» **Exercise aim**
Lines below that include the word "computer" should each be copied.
(Beginning of The data)
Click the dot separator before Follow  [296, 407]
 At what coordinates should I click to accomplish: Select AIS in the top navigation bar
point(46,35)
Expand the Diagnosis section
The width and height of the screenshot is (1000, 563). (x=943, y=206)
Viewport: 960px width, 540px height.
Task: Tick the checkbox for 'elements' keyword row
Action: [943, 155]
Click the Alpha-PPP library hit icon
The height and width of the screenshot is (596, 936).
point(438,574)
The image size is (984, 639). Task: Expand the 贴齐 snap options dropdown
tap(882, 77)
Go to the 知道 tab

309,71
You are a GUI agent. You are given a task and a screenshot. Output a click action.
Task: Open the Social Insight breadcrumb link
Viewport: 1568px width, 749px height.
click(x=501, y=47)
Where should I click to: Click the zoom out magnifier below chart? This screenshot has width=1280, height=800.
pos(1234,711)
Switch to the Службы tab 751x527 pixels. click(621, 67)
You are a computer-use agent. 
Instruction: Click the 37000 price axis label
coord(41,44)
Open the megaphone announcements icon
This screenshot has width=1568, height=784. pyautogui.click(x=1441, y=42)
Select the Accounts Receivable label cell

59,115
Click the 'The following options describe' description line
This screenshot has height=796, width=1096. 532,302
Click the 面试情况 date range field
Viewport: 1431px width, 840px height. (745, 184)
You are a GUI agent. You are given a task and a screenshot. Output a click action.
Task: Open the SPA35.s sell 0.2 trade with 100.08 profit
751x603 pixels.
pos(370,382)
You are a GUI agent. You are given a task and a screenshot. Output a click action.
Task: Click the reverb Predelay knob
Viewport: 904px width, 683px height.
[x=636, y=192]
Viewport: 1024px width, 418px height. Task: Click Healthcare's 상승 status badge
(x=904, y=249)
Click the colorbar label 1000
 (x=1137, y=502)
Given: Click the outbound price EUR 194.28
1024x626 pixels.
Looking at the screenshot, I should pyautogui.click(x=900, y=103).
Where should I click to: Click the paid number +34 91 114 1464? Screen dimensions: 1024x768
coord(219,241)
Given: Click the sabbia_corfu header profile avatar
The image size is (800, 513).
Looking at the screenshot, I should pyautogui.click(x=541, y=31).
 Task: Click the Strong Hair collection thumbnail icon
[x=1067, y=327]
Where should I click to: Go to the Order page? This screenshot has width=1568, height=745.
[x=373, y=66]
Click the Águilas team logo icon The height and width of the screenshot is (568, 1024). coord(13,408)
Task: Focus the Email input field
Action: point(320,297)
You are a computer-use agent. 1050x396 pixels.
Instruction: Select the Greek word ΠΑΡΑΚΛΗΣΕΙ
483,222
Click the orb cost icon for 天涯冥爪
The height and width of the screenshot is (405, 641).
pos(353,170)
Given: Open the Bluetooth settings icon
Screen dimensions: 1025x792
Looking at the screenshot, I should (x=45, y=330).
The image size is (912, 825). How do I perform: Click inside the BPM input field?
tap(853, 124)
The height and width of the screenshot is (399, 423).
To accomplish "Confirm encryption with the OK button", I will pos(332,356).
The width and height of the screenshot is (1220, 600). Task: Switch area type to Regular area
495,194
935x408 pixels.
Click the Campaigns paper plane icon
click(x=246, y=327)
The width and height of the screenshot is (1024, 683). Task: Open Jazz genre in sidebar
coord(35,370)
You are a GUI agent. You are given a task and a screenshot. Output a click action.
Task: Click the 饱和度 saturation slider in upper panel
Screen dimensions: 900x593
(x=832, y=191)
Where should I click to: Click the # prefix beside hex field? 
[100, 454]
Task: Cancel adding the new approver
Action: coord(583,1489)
(End of The data)
» **Result of the exercise**
You are a computer-use agent. 
You are a computer-use agent. 1050x396 pixels.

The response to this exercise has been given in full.